Hotel Crillón, Santiago de Chile, 1955

La escritora María Carolina Geel mantenía un romance con el cronista deportivo Roberto Pumares. Durante ocho años fue ‘la otra’, y cuando su amado enviudó pensó que por fin había llegado su momento. Nada más lejos de la realidad, Roberto había decidido casarse con otra y ella no se lo pensó dos veces. Hoy es una enorme tienda Ripley, pero en los años 50, el Hotel Crillón era el lugar de encuentro favorito de los intelectuales de la época. Allí, sentado en el café del hotel, estaba Pumares tomando algo y leyendo el periódico. La despechada escritora sacó de su bolso una pistola Browning y le acribilló a tiros ante la asustada mirada de los presentes. Cuatro de esos tiros impactaron en el hombre y falleció mientras entre sollozos ella le susurraba que era lo que más había querido en la tierra. Geel fue condenada a tres años de prisión gracias a la presión de sus influyentes compañeros de profesión. Solo cumplió uno gracias a la intervención de la poetisa Gabriela Mistral, quien medió para que se le concediera el indulto. Tras salir de prisión continuó su carrera literaria. Falleció en 1996.

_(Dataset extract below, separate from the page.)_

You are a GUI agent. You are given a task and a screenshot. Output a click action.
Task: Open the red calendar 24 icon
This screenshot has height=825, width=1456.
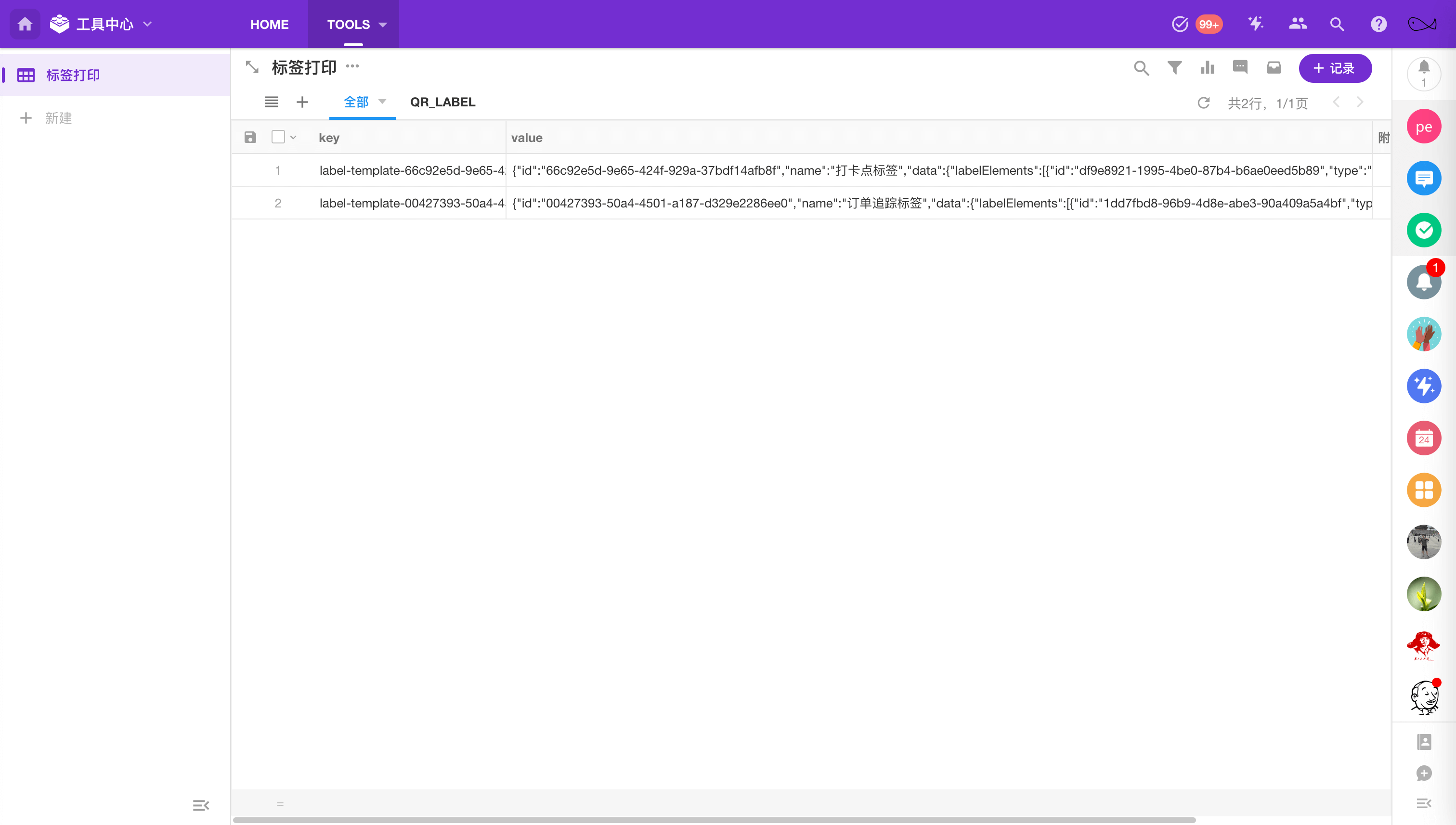point(1423,438)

Hotel Reyes Católicos, Madrid, 1998

 La madrugada del 2 de julio de 1998, Alberto Rivero dirigió sus pasos al madrileño htel Reyes Católicos con el objeto de robar las nóminas de los trabajadores. previamente había hecho una reserva a su nombre y cuando llegó a la recepción encañonó al recepcionista, Rubén Vallina Gameiro, de 20 años. Lo maniató y amordazó para después dejarle en el rellano de la escalera que subía a las habitaciones. Debió quedarse ahí la cosa, pero entonces Juan Ignacio Arranz y su novia Margarita entraron en el hotel. A punta de escopeta fueron conducidos hasta donde se encontraba el recepcionista y una vez allí, Rivero les degolló a los tres aunque el corte no fue mortal para Margarita, que escuchó mientras se hacía la muerta, cómo el asesino disparaba a los dos hombres para rematarlos. Rivero, toxicómano, fue detenido y encarcelado. Durante el cumplimiento de su condena apuñaló mortalmente a otro preso e su módulo en 2007.